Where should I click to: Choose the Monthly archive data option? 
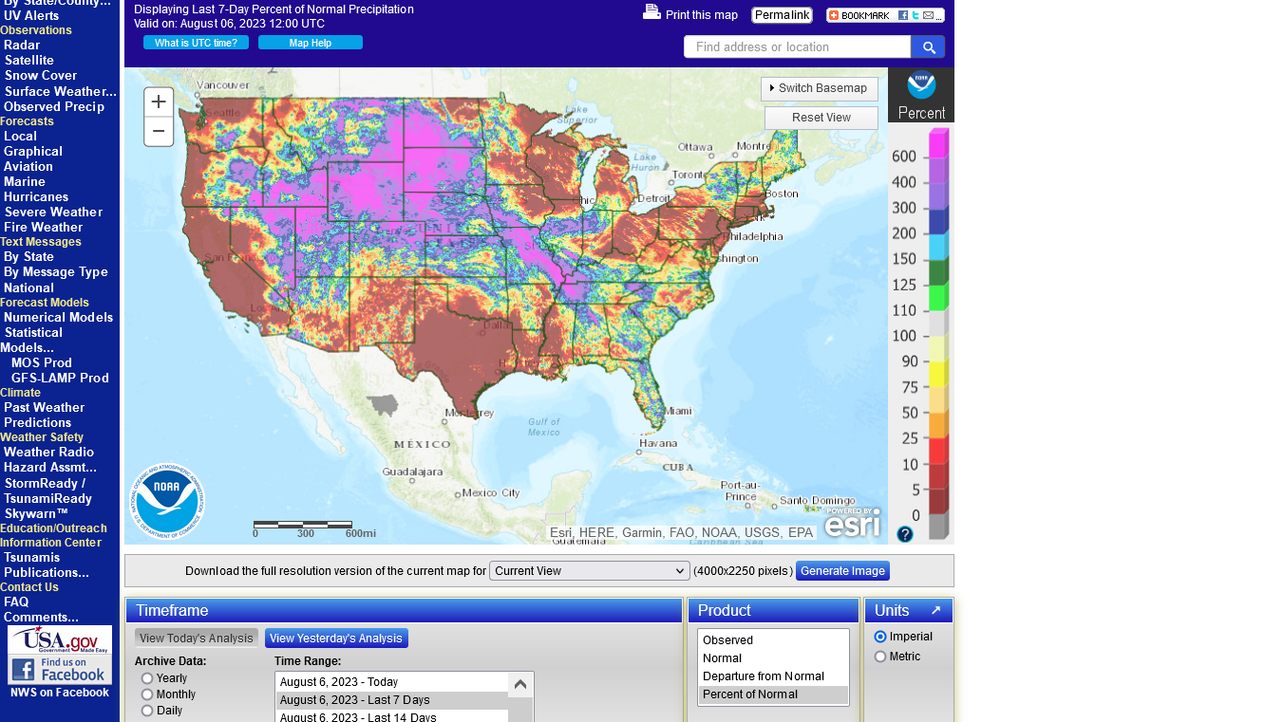pos(147,694)
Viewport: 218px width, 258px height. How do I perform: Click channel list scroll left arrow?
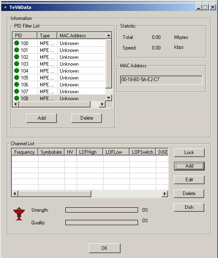pyautogui.click(x=15, y=194)
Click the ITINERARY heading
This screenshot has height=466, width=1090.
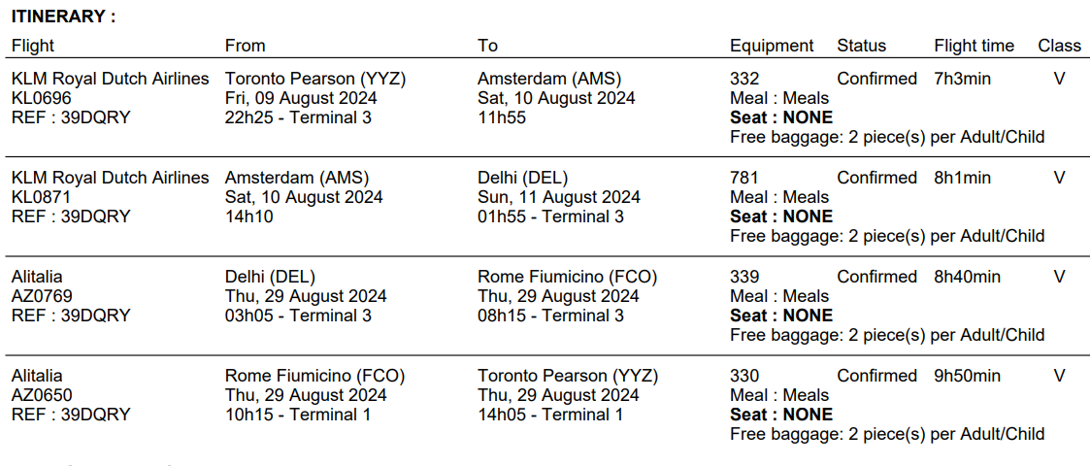tap(63, 17)
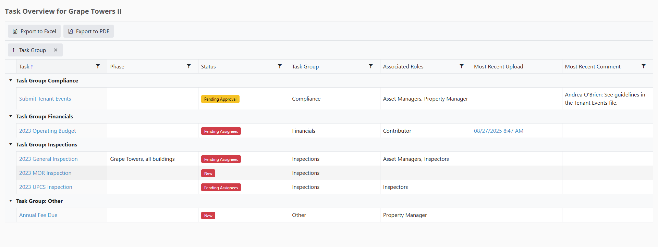Open the 2023 Operating Budget task
The image size is (658, 247).
(47, 131)
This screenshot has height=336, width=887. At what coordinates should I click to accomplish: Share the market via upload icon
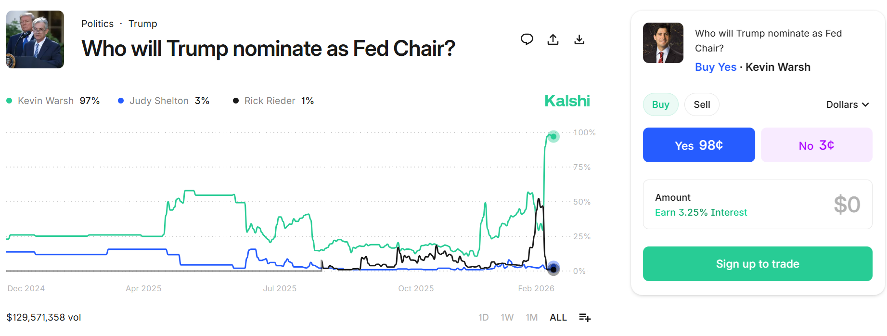553,39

HOW TO COMPLETE THIS TASK
A faithful copy is needed of the lines from the one containing "Click the ITINERARY heading" through the last line of the data above, with pictures left out.

RESPONSE AREA
Click the ITINERARY heading
This screenshot has height=466, width=1090.
tap(63, 17)
Open the 2023 Operating Budget task
The image size is (658, 247).
(47, 131)
This screenshot has height=336, width=887. At what coordinates should I click to accomplish: Share the market via upload icon
553,39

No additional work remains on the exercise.